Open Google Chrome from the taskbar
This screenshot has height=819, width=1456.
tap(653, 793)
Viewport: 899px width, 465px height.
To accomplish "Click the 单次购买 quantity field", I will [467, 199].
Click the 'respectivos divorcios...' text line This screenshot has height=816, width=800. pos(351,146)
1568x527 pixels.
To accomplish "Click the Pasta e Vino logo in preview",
◇ ◇ ◇ ◇
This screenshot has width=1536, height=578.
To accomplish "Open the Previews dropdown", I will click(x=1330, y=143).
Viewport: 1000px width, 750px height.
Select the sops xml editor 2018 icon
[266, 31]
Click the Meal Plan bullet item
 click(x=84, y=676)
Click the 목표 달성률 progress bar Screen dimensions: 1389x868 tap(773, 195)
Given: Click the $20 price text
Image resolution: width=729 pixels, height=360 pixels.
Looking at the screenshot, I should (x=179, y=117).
◇ ◇ ◇ ◇
### [DESCRIPTION OF THE TASK]
Lay out the items starting at the line containing "1568x527 pixels." and ending at the line containing "the Pasta e" as a Markdown table, skipping blank lines. Use two columns: Row for the row number and Text for the line.

### [FINAL ANSWER]
| Row | Text |
|---|---|
| 1 | 1568x527 pixels. |
| 2 | To accomplish "Click the Pasta e Vino logo in preview", |